Trypanosoma cruzi cDNA encodes a tandemly repeated domain structure characteristic of small stress proteins and glutathione S-transferases.

The isolation, characterization, and expression of a novel cDNA encoding a Trypanosoma cruzi polypeptide (TcAc2), homologous to various small stress proteins and glutathione S-transferases, are described. The deduced amino-acid sequence revealed two domains sharing 27% identity and an additional 27% similarity to each other suggesting that the molecule may have evolved from a single domain by a process of gene duplication and fusion. The TcAc2 cDNA was subcloned into the pGEX-2T vector for expression in E coli. In vitro translation products of epimastigote mRNA, immunoprecipitated with anti-TXepi serum, showed a major radioactive band of 52 kDa. Immunoprecipitation of [35S]methionine labelled epimastigote and trypomastigote antigens after pulse chase experiments, using anti-TcAc2 fusion protein antibodies, showed that the protein is released into the culture medium. Moreover, Western blot analysis revealed a single band of 52 kDa with epimastigote, trypomastigote and amastigote antigens. Primary structure homology searches revealed that each TcAc2 domain contained within its N-terminus significant homology to Solanum tuberosum pathogenesis-related protein PR1, soybean heat shock protein 26-A, auxin regulated clone pCNT103 from Nicotiana tabacum and Drosophila melanogaster glutathione S-transferase 27 (GST27).
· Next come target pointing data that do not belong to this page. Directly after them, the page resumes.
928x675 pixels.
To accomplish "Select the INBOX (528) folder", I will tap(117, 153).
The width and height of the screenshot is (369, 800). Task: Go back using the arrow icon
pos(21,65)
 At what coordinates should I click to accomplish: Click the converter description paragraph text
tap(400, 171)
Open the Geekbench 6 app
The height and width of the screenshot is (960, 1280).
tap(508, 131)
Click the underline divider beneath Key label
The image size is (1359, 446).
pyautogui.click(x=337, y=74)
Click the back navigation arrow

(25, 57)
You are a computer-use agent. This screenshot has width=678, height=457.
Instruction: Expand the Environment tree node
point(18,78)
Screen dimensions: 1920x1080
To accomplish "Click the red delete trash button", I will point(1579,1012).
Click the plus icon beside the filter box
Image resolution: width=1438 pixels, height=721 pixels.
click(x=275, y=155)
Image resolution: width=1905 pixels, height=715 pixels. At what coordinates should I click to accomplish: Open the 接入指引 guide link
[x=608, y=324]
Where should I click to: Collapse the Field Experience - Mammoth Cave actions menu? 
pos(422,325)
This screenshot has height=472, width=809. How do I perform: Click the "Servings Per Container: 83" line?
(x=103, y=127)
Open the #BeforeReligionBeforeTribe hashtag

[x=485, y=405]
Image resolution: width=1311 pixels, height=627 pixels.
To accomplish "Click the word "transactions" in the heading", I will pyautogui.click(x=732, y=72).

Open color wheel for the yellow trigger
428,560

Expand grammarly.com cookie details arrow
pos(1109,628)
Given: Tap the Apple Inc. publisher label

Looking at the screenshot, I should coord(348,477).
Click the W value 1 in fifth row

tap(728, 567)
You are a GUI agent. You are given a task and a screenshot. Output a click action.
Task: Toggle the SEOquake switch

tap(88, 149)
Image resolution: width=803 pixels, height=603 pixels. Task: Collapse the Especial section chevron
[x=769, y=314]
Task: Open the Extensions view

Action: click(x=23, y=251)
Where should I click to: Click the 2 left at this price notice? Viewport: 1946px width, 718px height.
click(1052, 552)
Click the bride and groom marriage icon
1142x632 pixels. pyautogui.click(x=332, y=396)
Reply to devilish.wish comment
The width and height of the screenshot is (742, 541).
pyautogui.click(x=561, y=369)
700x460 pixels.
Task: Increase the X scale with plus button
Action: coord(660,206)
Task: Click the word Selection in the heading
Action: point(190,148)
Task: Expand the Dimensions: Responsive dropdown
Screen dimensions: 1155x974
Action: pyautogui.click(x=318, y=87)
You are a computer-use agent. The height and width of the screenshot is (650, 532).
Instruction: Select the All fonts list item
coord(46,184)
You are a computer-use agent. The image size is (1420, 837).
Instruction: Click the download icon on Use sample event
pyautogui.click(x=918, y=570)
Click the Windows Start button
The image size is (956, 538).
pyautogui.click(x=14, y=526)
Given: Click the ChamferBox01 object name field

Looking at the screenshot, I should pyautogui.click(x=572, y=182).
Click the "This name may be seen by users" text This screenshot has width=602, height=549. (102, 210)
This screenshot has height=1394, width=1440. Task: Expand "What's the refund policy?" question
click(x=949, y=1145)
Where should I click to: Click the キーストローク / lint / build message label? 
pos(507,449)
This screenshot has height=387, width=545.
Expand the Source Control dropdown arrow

This finding was supported by a comparison of hydrophobicity profiles of TcAc2 and these proteins. Most of them play a central role in protection mechanisms against stress. Based on the homology between TcAc2, glutathione S-transferases (GST) and small stress proteins, it is likely that the TcAc2 gene product may play a crucial role in parasite's adaptation to its microenvironment. These molecules could be considered as members of the GST superfamily, where the T cruzi protein may take a particular place because of its internal gene duplication.